Accompanied by a silent guide, and guided by the
voice of Pippo Delbono, visitors make their way
through a refectory, a dark room, a hallway, and a
white maze. Like the pieces of a jigsaw puzzle,
like the seamarks of life.
Each new space plunges visitors into a memory or a
reminiscence: the psychiatric hospital, confinement,
his mother’s last words, the armchair of his
sleepless nights, the first encounter with Bobò,
the many faces of Bobò, freedom, joy.
Pippo Delbono hijacks the usual formats of the
contemporary artist (installation, video, etc.) and
immerses them in heightened sensation.
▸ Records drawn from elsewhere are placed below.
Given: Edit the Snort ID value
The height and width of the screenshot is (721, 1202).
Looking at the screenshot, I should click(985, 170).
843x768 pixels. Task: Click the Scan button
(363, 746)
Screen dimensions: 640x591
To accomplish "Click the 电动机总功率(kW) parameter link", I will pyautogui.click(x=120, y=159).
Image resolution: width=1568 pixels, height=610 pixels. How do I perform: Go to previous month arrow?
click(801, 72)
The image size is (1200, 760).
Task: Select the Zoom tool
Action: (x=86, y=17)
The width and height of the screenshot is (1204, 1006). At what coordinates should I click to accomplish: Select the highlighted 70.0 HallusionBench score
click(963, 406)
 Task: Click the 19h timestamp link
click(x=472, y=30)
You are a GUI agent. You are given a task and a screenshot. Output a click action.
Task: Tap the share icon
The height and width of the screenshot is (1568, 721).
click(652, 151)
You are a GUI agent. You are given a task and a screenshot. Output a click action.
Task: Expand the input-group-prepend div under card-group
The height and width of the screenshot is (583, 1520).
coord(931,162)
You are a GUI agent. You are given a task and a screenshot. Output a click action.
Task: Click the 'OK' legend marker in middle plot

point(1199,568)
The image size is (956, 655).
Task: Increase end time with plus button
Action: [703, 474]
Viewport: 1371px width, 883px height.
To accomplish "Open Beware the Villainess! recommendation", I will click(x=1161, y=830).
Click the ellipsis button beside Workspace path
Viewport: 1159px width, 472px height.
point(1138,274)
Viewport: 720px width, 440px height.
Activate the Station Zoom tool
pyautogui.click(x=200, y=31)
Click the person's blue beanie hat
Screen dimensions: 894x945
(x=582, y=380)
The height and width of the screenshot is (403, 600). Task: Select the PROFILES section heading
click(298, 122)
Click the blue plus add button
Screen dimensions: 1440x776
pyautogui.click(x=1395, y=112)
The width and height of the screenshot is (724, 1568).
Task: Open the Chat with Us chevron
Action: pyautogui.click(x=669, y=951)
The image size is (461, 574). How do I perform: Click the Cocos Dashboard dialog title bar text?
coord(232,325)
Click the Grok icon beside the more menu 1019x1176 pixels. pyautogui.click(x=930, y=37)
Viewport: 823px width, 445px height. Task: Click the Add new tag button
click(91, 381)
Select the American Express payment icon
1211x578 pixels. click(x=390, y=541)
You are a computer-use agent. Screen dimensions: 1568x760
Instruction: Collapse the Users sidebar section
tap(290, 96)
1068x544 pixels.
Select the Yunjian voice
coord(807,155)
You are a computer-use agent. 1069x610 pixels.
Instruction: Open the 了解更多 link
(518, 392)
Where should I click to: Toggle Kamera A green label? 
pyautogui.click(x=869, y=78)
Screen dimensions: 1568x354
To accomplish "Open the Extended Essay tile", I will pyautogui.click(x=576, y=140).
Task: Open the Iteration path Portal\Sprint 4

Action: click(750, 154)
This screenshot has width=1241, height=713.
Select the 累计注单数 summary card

This is not
about concepts; this is about losing our bearings,
becoming lost so as to intensify our acuity, and the
attention we pay to the outside world.
Whether Pippo Delbono is a familiar name or an
unknown quantity, visitors should allow themselves
to be swept along by the force of his proposition.
Biography
Actor, producer and director, Pippo Delbono was
born in Varazze in 1959. Having first studied
traditional theatre, he spent several years
researching the relationship between theatre and
dance, particularly in the Oriental theatre tradition
where the work of actor and dancer are one. In the
late 1980s he set up his own company, with which
he has since created all his productions.
In 1996 he first met Bobò, who had been born
deaf and with microcephaly, and had been
institutionalised in a psychiatric hospital for 45
years. As a result, Delbono’s work took a new
direction, beginning an artistic collaboration with
Bobò that led him to open his theatre company to
people from a world far removed from theatre and
dance. Thus came about the first whispers of a
theatrical language that went on to shape a
rigorous technique aimed at finding a style of
dance which, though requiring less virtuosity,
embodies a far more profound connection with
life. Since 1999, Delbono has regularly published
writings and interviews relating to his work in the
theatre and, since 2003, conducted research into
film-making as a director. He has also created
several productions for opera and frequently
works with musicians. In recent years he has acted
in many films. All these different paths are now
showing an increasing tendency to converge.
CAST AND CREW
Author and original idea : Pippo Delbono
Scenographer and original idea : Richard Laillier
Assistant : Pepe Robledo
Video editing : Vladimir Vatsev
Technical director : Philippe Dupont
Sound engineer : Mika Benet
Actress : Elsa Briongos-Renaud
Coordination : Antoine Bataille
Tuesday September 9th, 8pm screening of Sangue
in the presence of Pippo Delbono (to be confirmed),
at Cinéma Le Nouvel Odéon,
6 rue de l’Ecole de Médecine,
75006 Paris
http://www.nouvelodeon.com
Saturday october 4th 7pm – 3am
My mother and others will be open at la maison
rouge as part of the Nuit Blanche festival.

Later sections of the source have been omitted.